Thursday, November 7, 2019

The Mysterious Walker Sisters of Gatlinburg, TN

By Michelle Shocklee

My husband and I recently visited the Great Smoky Mountain National Park. Considering I'm a Rocky Mountain Girl -- born and raised in Santa Fe, New Mexico, with the Sangre de Cristos out my back window -- I must admit the Smokies are bee-u-ti-ful! Factor in glorious autumn colors, chilly weather, and a snuggly sweater, and I'm pretty much in paradise!

One of the most fascinating tidbits in the park, however, has nothing to do with the beauty or the changing leaves. It has to do with a family named Walker who called these mountains home in the 1800s and 1900s. When the government came knocking on their cabin door in the 1930s, with plans to create a national park that included their property, well, let's just say the Walkers weren't too keen on the idea.

Let me tell you a little tale about a dream, a cabin, and some mysterious sisters...

John Walker sits on a wooden chair with an apple in his hand
John Walker, father of the Walker sisters
During the Civil War, a young man named John Walker fought for the Union Army and was even captured and held prisoner. He survived, and after the war ended John married his sweetheart, Margaret Jane King, whose family came from Little Greenbrier, an area near present-day Gatlinburg, Tennessee. He purchased property from Margaret's father that already had a cabin on it, the original section built in the 1840s and the larger two-story section built by Mr. King in the 1850s.  Being a very industrious man, John built a barn, corn crib, smokehouse, pig pen, apple barn, and blacksmith shop. A spring-house situated on a nearby creek kept dairy products such as milk and butter cool throughout the year, as well as provided storage room for pickled root vegetables. John was also a skilled carpenter and crafted ladderback chairs, looms, tools, and a small cotton gin. He planted orchards that included more than 20 kinds of apples, as well as peaches, cherries, and plums. Chickens, sheep, goats, and hogs were all raised on the farm. 

In the midst of all this building and settling, Margaret gave birth to eleven children -- seven girls and four boys. All eleven children survived into adulthood, a feat not many families could boast back in those days. The boys grew up and left home, but only one sister--Sarah Caroline--married. The other six sisters remained unmarried "spinsters" and lived out their lives in their childhood mountain home. 

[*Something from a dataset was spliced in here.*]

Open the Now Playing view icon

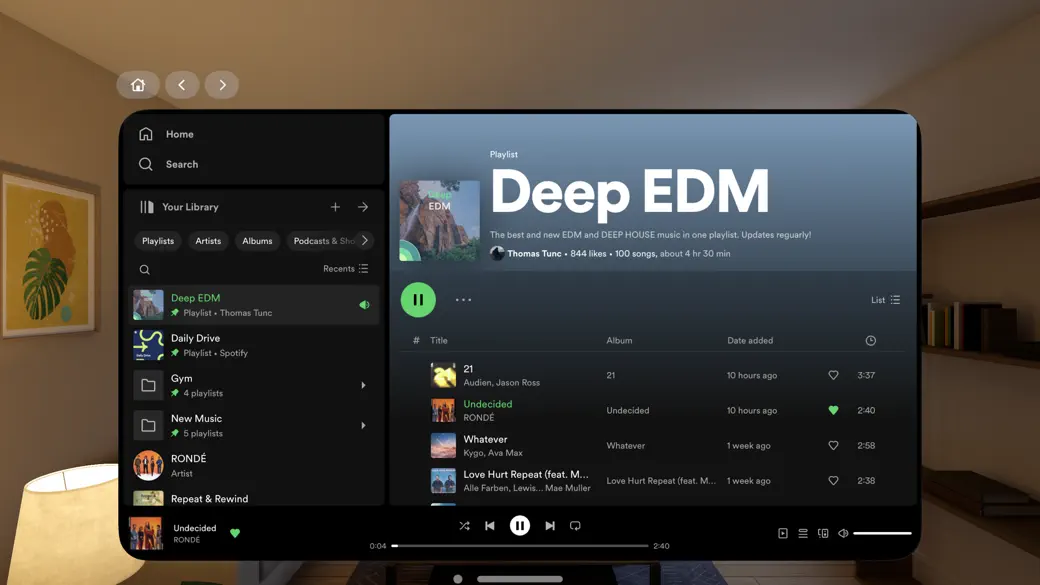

The seven Walker Sisters: Front L-R: Margaret, Louisa, Polly.
Back L-R: Hettie, Martha, Nancy, & Caroline.
Photo: Jim Shelton, 1909

John Walker was 80 years old when he passed away in 1921. His six unmarried daughters, as well as his youngest son Giles, inherited the property. One of the sisters, Nancy, died ten years later, and Giles deeded his share over to his remaining sisters. For the next 43 years, the five Walker sisters would make a name for themselves in the community--and in the public's eye--as hardworking, if not odd, mountain women. Instead of looking to modern-day conveniences, they did all the farm work themselves, including tending livestock as well as a huge garden that provided their food for years. They raised sheep and washed, carded, spun, and wove the wool into clothing. Cotton and flax were also grown on the farm, and the sisters produced their own textiles using the cotton gin their father had built.  Following in their mother Margaret's footsteps, the daughters also kept a herbal garden for mountain remedies, including horseradish, boneset, and peppermint for healing teas. Natural plants in the forests were collected, too. One of the sisters was quoted, saying, "Our land produces everything we need except sugar, soda, coffee, and salt."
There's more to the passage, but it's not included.